More importantly however, the SNP won their first national election in Scotland, claiming 47 seats against 46 for Labour. Scottish politics changed fundamentally.
He dealt with the 2007 terror attacks on Glasgow airport with great skill and his administration was marked by policies that abolished tuition fees and froze the council tax. The office of First Minister appeared to benefit from his obvious gravitas, and it helped cement the idea that the SNP were a party who belonged in government.
Then in 2011, the nationalists achieved what was thought to be near impossible. They won an outright majority of seats in the 129-seat Scottish Parliament.
The fourth term of Holyrood was dominated by the independence referendum, which would eventually come on September 18, 2014.
Salmond fought a positive campaign that caught the mood among many undecided voters. The Yes movement continued to advance even although Salmond lost the first TV debate to Alistair Darling who led the Better Together campaign.
The economic case for independence came under intense scrutiny and Salmond rolled with the punches while trying to remain upbeat about the possibility of victory.
When the first declaration came from Clackmannanshire in the early hours of September 19, Salmond knew the game was up.

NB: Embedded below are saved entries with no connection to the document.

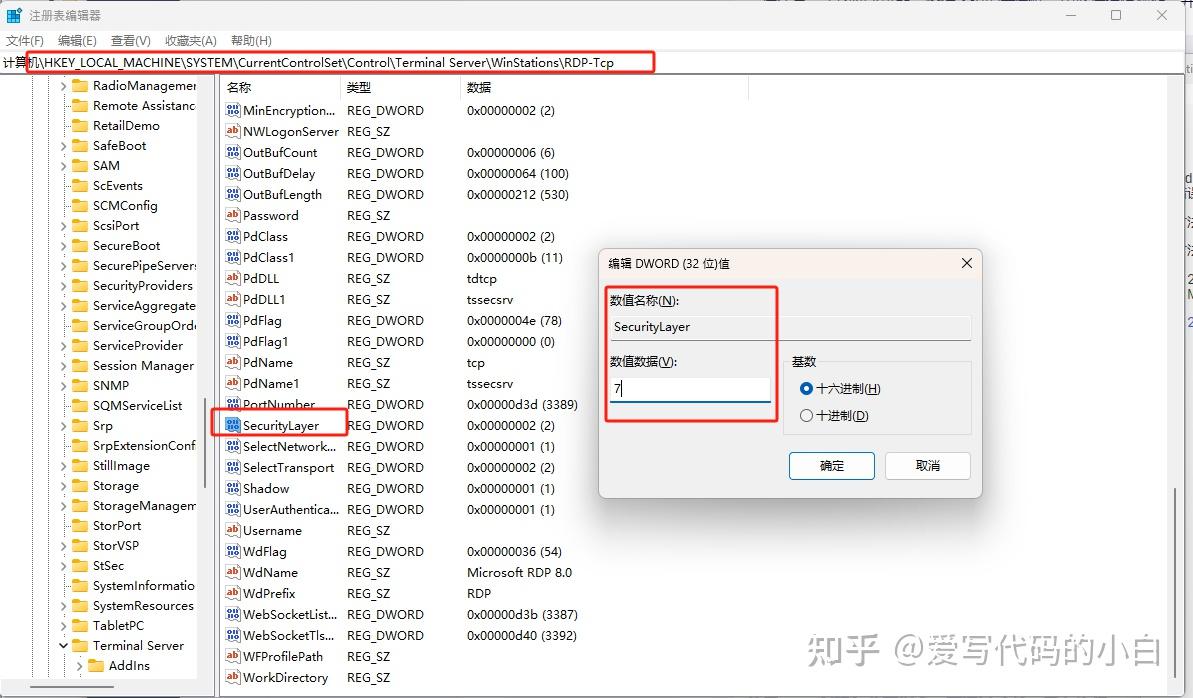This screenshot has width=1193, height=698.
Task: Expand the SecureBoot tree node
Action: point(62,245)
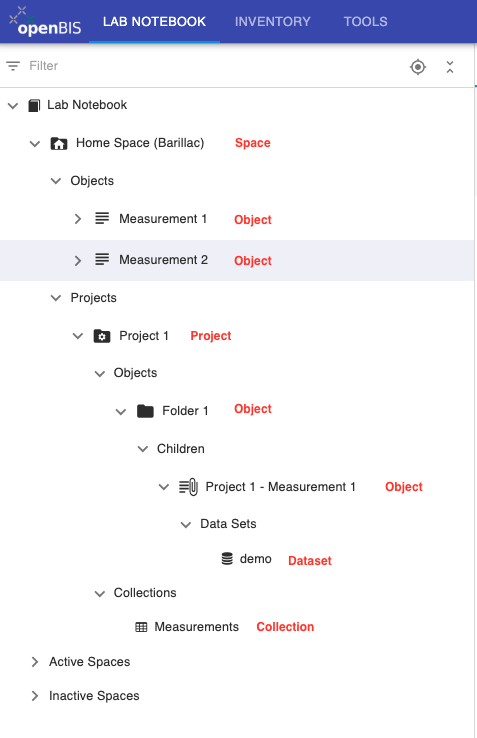Click the Project 1 - Measurement 1 paperclip icon
The image size is (477, 738).
click(x=188, y=487)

The pro-Union side won by 55% to 45% with an eleventh hour offer of more devolved powers, doing enough to deliver victory.

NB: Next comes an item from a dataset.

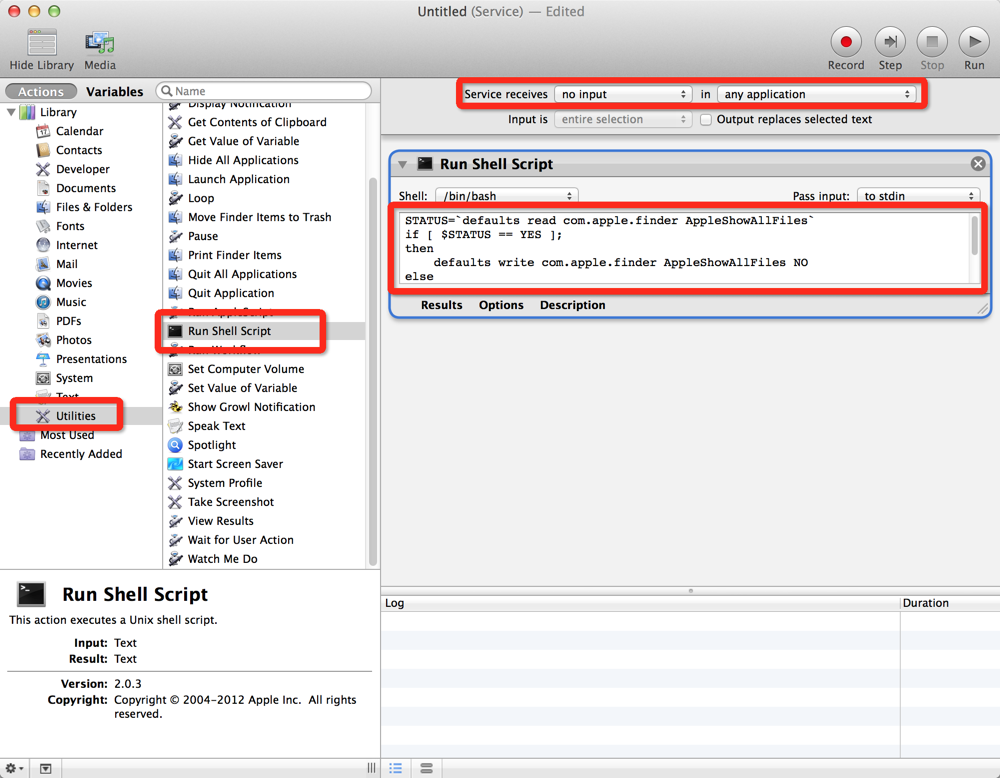
Task: Click the Record button icon
Action: click(x=846, y=42)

Salmond resigned that day, declaring “my time as Leader is nearly over, but for Scotland, the campaign continues and the dream shall never die”.

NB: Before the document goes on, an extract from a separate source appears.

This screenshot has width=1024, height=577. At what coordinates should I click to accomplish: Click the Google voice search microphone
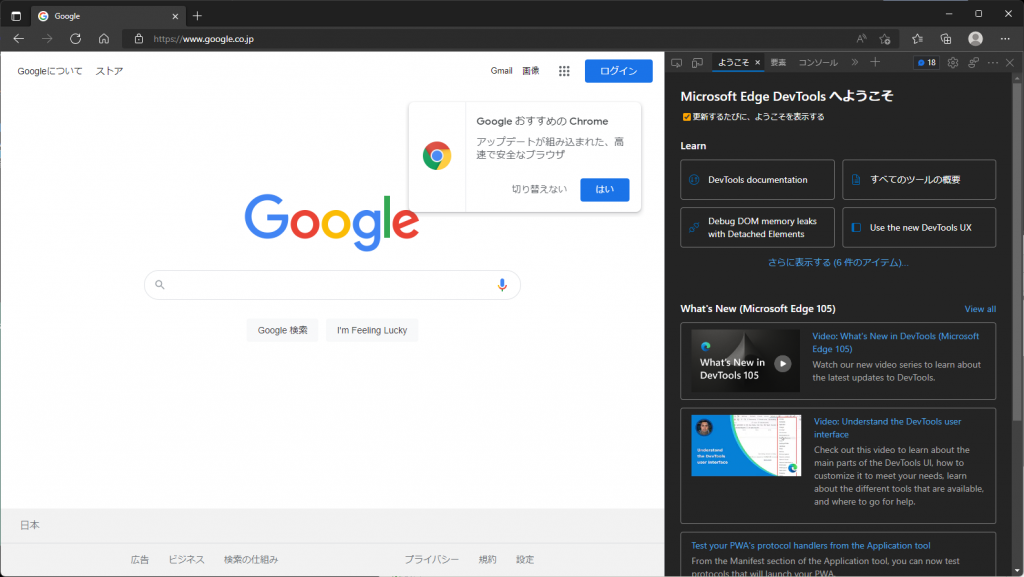pos(502,285)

Salmond returned to Westminster in 2015.
In some respects, he seemed more at home in the Commons than at Holyrood. The bigger stage appeared to appeal. Salmond was also a man who liked the trappings of importance – good restaurants, chauffeurs etcetera – and this was more readily available in London than in Edinburgh.
He lost his Gordon seat in 2017. In his 60s at this point, retirement was an option but not one he considered seriously.
It was around this time that his judgement came into question. Indeed, some colleagues were scathing of him in private. He hosted a show on the RT Channel (formerly Russia Today).
In 2018, he resigned from the SNP when allegations of sexual misconduct emerged. He successfully took the Scottish Government to court to prove the way civil servants handled complaints against him was tainted with bias.
His supporters believed that a cabal close to Sturgeon orchestrated a campaign to get him.
In 2019, in a move that left seasoned observers flabbergasted, he was charged with 14 offences including two counts of attempted rape. He was acquitted of all charges in March of 2020 after a two-week trial.
Although acquitted, the pre-trial publicity and embarrassing evidence about his behaviour, battered his reputation.
In March of 2021 he joined and then led the Alba Party but they performed miserably at the 2021 Scottish elections.
Salmond cut a forlorn figure at the count in Aberdeen. It was hard to believe that as he wandered around the count centre that he had once almost delivered a constitutional revolution.
The former Labour Prime Minister Harold Wilson (whom Salmond admired enormously), once said that he wanted to make his party, the natural party of government. One aspect of Salmond’s legacy is that he created the conditions that ensured that is what the SNP became in Scotland.
A natural leader who lived and breathed politics, he used all of his talents to achieve high office and become an enduring public figure, one of genuine historical note.
His personality foibles – a tendency to bully, a certain vanity and a love of the finer things in life, undoubtedly narrowed the range of those whose love for him was unconditional.
For all that, he is one of the most significant figures of the last half-century.